Earlier I used this:

/opt/jboss/keycloak/bin/jboss-cli.sh --connect ‘/subsystem=logging/logger=org.keycloak.saml:add(level=TRACE)’

Thanks!

I meanwhile figured it out: JMX can be used for this purpose (relying on the support from Quarkus).
It’s a bit complicated but it works.
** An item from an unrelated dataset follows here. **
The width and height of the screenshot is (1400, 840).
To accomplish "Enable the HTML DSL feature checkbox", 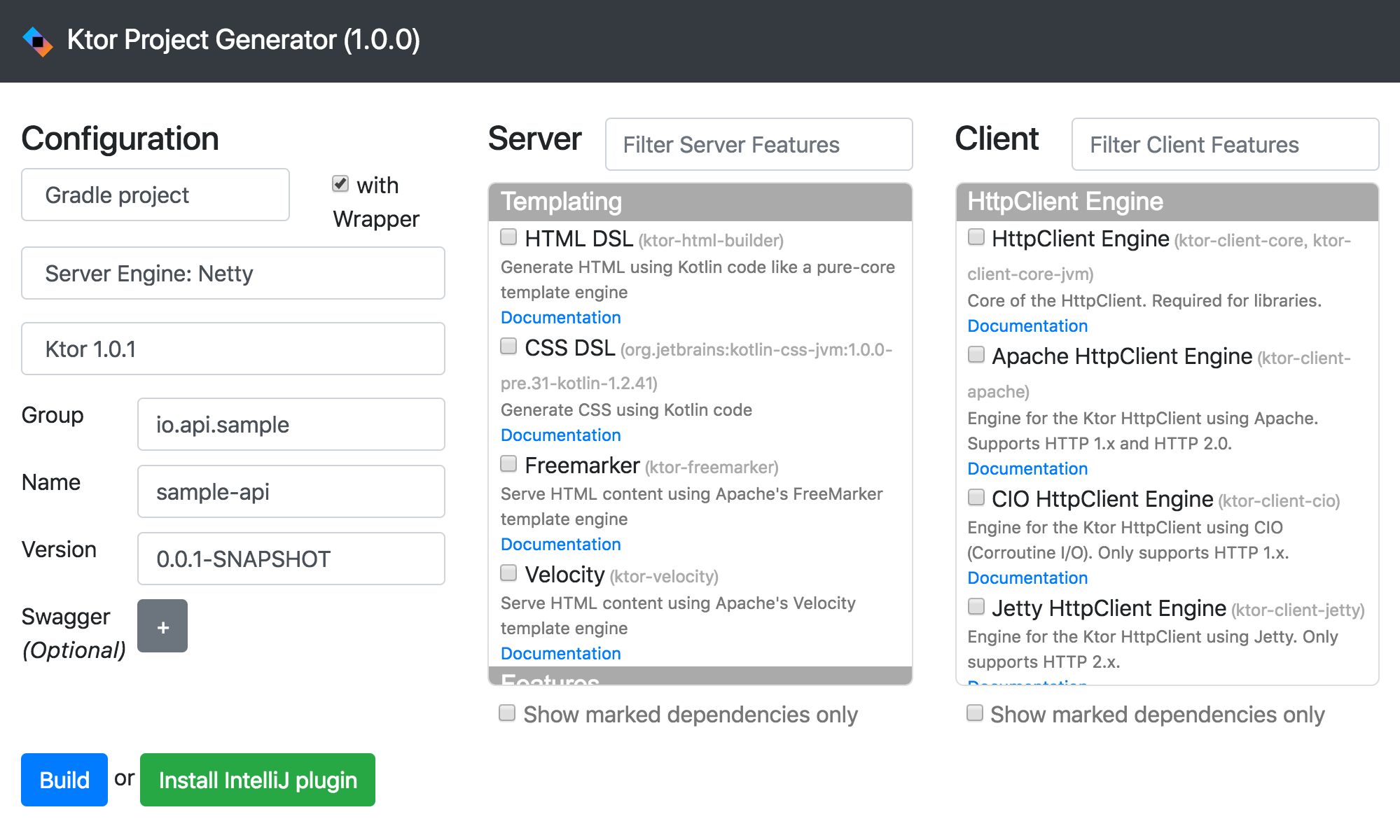I will pos(508,237).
E.g. if you use Keycloak in a Docker container:

cd ./keycloak/utils # a folder mounted to Keycloak via docker mapped to /opt/keycloak/utils/ from the container
wget https://github.com/jiaqi/jmxterm/releases/download/v1.0.4/jmxterm-1.0.4-uber.jar
mv jmxterm*.jar jmxterm.jar

docker exec -it keycloak bash # from here on all commands are inside the container
cd /opt/keycloak/utils/
java --add-exports jdk.jconsole/sun.tools.jconsole=ALL-UNNAMED -jar jmxterm.jar
open 1
bean java.util.logging:type=Logging
run setLoggerLevel org.keycloak.saml TRACE
run getLoggerLevel org.keycloak.saml
run setLoggerLevel org.keycloak.services.resources DEBUG
run getLoggerLevel org.keycloak.services.resources

Keycloak will start logging with TRACE/DEBUG after this!

Other useful JMX commands to try:

jvms
open PID_GOES_HERE
domains
domain java.util.logging
beans
bean java.util.logging:type=Logging
info
get LoggerNames
run getLoggerLevel org.keycloak.saml
run setLoggerLevel org.keycloak.saml TRACE

More details: https://www.baeldung.com/jmx-mbean-shell-access

You can obviously do this via remote JMX is as well (e.g. using JConsole) but for that you will need to change how you start up keycloak by adding the following JVM args:

-Dcom.sun.management.jmxremote -Dcom.sun.management.jmxremote.port=9111 -Dcom.sun.management.jmxremote.rmi.port=9111 -Djava.rmi.server.hostname=127.0.0.1 -Dcom.sun.management.jmxremote.authenticate=false -Dcom.sun.management.jmxremote.ssl=false -Dcom.sun.management.jmxremote.local.only=false

Make sure you don’t do this on environments exposed to the public internet, because you might accidentally expose JMX to the public internet (normally a firewall should keep this exotic port closed though)!